April 22, Thursday, 5:30 PM. Restaurant International at Algonquin College. I didn’t even acknowledge its existence while being a student: all the time running, deadlines for the assignments in mind… I have to admit that Algonquin campus is a place that didn’t stop to surprise me, revealing its simple miracles all along the way: the comfort of its facilities, the taste of the food in its cafeterias (best salad-bar I’ve ever had!), green cleaning program (so that you can tirelessly work for many hours – and no headache!), a thoughtful selection of goods in its stores (so that you don’t have to worry if you forget some supply for your presentation, or are having any other emergency of the kind); its new LEED-certified building growing beside, as we were growing through our program… Restaurant International became one more miracle I discovered being at the last week of my studies.

Restaurant International, Algonquin College School of Hospitality's teaching restaurant is a fine dining establishment run by Algonquin students. Culinary students create the menus and cook, and students of hospitality program deliver the service. That night Restaurant International put local on the table: we were having a 100-Mile Diet Dinner. All courses cooked with homegrown ingredients, including local seasonal produce.

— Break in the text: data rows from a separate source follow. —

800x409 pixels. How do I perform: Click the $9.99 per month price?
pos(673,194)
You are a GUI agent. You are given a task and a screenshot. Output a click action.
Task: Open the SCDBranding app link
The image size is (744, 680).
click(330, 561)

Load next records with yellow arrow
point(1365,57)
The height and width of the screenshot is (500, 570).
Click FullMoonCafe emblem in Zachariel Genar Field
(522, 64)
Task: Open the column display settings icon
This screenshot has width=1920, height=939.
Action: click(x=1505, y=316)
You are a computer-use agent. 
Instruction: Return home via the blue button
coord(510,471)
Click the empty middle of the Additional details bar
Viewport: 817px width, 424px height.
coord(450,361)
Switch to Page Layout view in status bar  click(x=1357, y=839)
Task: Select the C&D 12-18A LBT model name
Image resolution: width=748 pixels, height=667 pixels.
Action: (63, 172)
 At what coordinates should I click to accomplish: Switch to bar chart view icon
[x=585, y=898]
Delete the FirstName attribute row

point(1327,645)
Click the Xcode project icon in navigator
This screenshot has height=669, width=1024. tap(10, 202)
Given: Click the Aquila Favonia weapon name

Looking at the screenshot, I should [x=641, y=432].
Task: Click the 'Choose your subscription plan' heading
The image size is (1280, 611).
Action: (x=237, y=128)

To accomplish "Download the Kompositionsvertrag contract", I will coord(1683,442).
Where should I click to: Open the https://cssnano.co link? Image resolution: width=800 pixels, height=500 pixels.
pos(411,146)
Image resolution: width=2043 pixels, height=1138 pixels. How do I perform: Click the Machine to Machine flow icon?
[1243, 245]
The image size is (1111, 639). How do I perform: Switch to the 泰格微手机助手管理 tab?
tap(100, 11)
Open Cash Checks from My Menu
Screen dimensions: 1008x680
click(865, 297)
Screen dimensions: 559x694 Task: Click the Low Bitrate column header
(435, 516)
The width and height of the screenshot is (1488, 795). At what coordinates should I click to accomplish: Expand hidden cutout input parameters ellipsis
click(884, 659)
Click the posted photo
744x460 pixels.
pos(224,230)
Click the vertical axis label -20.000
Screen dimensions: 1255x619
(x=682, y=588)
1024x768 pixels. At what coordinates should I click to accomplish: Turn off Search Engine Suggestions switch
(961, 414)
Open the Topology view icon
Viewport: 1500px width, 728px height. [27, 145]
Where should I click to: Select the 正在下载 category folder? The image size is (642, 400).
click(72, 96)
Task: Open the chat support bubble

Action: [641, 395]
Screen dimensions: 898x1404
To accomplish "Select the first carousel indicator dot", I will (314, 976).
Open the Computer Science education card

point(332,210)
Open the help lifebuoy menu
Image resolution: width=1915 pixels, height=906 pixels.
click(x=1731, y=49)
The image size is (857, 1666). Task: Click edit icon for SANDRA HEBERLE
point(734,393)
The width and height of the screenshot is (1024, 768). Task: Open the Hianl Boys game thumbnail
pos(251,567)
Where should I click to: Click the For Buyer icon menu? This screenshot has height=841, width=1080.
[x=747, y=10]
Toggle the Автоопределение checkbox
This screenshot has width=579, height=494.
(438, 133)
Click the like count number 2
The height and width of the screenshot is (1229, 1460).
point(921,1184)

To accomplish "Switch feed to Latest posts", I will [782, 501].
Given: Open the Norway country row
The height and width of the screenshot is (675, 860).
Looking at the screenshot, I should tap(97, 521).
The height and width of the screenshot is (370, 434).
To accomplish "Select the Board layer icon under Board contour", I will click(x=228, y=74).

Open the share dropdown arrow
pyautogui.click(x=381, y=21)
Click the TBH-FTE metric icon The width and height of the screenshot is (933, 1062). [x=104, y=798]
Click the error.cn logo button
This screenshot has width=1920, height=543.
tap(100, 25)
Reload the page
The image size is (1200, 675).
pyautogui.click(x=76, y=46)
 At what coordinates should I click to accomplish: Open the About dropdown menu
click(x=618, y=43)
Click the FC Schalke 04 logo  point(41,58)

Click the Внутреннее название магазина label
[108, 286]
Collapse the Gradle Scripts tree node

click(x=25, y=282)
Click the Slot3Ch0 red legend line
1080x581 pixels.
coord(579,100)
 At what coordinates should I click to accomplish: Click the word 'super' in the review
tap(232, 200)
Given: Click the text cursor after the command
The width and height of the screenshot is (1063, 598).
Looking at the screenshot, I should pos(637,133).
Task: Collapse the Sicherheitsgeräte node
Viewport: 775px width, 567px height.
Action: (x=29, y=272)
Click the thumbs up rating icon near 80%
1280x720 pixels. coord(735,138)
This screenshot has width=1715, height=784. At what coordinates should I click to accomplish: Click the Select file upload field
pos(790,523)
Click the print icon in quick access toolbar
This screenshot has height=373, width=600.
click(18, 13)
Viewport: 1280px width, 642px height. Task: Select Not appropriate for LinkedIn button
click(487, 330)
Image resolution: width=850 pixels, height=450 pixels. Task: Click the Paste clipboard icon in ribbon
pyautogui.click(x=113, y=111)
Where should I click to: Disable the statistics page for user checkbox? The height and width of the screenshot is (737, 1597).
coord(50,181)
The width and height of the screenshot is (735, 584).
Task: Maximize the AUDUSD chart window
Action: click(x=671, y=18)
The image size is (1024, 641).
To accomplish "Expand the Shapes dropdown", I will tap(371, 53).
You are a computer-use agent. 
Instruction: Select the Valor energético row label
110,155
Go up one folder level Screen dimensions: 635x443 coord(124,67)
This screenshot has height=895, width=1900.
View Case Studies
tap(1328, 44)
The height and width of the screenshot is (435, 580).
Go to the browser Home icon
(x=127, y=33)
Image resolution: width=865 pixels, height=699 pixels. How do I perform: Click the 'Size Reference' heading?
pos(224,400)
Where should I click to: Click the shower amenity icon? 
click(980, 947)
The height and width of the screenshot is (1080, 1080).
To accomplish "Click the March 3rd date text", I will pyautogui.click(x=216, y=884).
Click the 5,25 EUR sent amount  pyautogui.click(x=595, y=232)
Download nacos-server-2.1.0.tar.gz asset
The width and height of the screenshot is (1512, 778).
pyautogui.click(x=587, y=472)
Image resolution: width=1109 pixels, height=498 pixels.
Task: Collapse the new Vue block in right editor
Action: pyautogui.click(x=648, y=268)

Who said: “Eating local is boring”? Just listen:

Enrée: carrot soup with goat cheese (carrots – St Andre D’Avelin, goat cheese – Lindsay);
Main course: chicken confit and chicken brest (Spencerville) accompanied by a selection of vegetables – pureed rutabaga, beets, green onions (all from Navan), potatoes (St Andre D’Avelin), wild garlic (Cornwall), and fiddlehead (Alexandria).
Dessert: crème brûlée with maple syrup (maple syrup and sugar – Proulx Farms, Casselman, eggs – Navan, cream and butter – Markham).

All together - a mmm-yummy attack on uninspiring clichés about cooking and eating local: all was creative, memorable (a month later it is still worth saying), and absolutely DELICIOUS! And also, as seen at Algonquin many times before and under different circumstances: all done with high-level professionalism and passion. Work is love made visible: this is Algonquin style.

I hope the event organizers – the Ottawa Chapter of the International Association of Business Communications and Ecoverde, coaching and communication in sustainable development – will forgive me for starting with the dinner, served in support of the event itself: “Communicating about, with and for Sustainability”, an opportunity for networking and professional development. Conferences and other events hosted by Algonquin are worth a separate post. This time again, an inspiring speaker – Natalie Lavigne, a certified presenter for The Climate Project Canada, shared her experience in communicating sustainability with those who are taking active roles in addressing environmental and social issues: federal government employees, sustainability consultants, Ottawa U professors and students, and communications professionals.

It is actually quite exciting to graduate from an institution providing you with a pioneering certificate, fresh knowledge, eventful memories, bonds of friendship, a great address for eating out, and a year-round calendar of exciting events!

Bye Algonquin! Life continues. Looking forward to meeting again!